Please list every line of the records below that contains the string "dimensions".

═════ Record excerpts

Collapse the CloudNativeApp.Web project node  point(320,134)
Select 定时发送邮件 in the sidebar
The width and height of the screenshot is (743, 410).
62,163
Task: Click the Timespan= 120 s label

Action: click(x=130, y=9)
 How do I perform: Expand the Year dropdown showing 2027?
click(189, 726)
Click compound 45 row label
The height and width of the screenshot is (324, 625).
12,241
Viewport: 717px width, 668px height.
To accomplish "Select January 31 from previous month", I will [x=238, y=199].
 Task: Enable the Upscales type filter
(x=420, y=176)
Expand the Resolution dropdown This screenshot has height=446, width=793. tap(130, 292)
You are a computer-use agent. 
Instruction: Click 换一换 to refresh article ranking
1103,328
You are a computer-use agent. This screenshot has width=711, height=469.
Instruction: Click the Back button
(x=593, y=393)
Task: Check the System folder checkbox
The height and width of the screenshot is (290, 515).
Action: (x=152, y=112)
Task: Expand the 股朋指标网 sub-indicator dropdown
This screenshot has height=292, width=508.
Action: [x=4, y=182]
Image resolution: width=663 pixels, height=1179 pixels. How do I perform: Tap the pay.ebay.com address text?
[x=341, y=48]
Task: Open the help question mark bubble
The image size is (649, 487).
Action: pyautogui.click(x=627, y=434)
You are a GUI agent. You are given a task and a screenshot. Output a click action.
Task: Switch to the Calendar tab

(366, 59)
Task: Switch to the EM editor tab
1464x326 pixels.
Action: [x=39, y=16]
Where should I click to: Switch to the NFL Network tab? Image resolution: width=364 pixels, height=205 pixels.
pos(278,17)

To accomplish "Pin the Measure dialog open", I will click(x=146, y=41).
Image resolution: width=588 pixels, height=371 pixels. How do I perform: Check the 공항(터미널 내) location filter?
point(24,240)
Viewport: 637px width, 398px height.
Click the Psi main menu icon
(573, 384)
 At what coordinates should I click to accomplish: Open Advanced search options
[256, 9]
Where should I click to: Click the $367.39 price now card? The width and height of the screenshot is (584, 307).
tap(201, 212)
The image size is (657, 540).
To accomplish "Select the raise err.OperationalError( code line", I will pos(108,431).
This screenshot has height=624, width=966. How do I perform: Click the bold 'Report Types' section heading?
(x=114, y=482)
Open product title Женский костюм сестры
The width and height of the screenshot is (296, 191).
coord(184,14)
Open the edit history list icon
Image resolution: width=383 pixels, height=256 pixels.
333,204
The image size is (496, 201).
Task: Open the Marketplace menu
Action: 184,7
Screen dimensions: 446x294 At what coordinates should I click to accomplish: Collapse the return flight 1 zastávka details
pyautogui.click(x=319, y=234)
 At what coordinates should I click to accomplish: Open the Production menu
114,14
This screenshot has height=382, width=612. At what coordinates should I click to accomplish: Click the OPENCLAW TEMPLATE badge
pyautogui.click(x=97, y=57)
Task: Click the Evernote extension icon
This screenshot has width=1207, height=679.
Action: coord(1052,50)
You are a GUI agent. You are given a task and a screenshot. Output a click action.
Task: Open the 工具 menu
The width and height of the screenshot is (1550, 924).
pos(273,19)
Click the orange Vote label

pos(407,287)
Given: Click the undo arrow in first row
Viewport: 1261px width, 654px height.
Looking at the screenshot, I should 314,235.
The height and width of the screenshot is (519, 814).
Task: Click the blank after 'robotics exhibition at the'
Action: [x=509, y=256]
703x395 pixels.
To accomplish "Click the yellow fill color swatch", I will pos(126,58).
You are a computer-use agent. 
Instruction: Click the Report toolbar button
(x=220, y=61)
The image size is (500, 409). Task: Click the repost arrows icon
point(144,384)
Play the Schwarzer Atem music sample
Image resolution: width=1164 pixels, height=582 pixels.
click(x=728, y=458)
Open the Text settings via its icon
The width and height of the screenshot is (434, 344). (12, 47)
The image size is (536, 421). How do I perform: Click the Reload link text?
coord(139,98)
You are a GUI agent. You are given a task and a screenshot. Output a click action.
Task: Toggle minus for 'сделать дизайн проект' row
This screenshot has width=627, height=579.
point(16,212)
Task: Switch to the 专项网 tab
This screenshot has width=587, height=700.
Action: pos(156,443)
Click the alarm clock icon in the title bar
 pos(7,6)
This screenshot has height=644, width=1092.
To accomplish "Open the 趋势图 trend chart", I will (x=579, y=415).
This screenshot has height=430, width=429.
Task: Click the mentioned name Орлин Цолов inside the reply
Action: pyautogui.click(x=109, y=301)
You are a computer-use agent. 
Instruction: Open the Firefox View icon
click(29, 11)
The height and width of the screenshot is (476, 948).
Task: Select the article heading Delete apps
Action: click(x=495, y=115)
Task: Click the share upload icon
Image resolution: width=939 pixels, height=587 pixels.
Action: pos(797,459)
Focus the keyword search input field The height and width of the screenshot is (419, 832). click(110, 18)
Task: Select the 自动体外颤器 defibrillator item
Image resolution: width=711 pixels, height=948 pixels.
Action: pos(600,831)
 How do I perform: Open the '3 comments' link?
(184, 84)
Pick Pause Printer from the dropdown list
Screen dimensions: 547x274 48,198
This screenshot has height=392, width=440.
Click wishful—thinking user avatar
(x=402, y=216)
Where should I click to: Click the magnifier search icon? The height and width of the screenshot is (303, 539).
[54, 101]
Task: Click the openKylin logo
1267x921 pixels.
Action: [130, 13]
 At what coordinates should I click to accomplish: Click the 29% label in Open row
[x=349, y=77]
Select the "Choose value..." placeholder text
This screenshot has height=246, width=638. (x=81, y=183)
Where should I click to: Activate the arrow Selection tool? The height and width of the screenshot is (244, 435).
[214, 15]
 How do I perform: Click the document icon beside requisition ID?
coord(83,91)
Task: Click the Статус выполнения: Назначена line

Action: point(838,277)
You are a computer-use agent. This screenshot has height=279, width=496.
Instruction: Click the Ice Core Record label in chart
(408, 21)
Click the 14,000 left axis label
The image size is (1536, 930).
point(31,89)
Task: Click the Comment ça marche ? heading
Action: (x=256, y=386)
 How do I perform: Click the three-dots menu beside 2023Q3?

══════════

• Solved exercise
Screen dimensions: 446x294 At what coordinates should I click to accomplish: Collapse the return flight 1 zastávka details
Screen dimensions: 547x274 48,198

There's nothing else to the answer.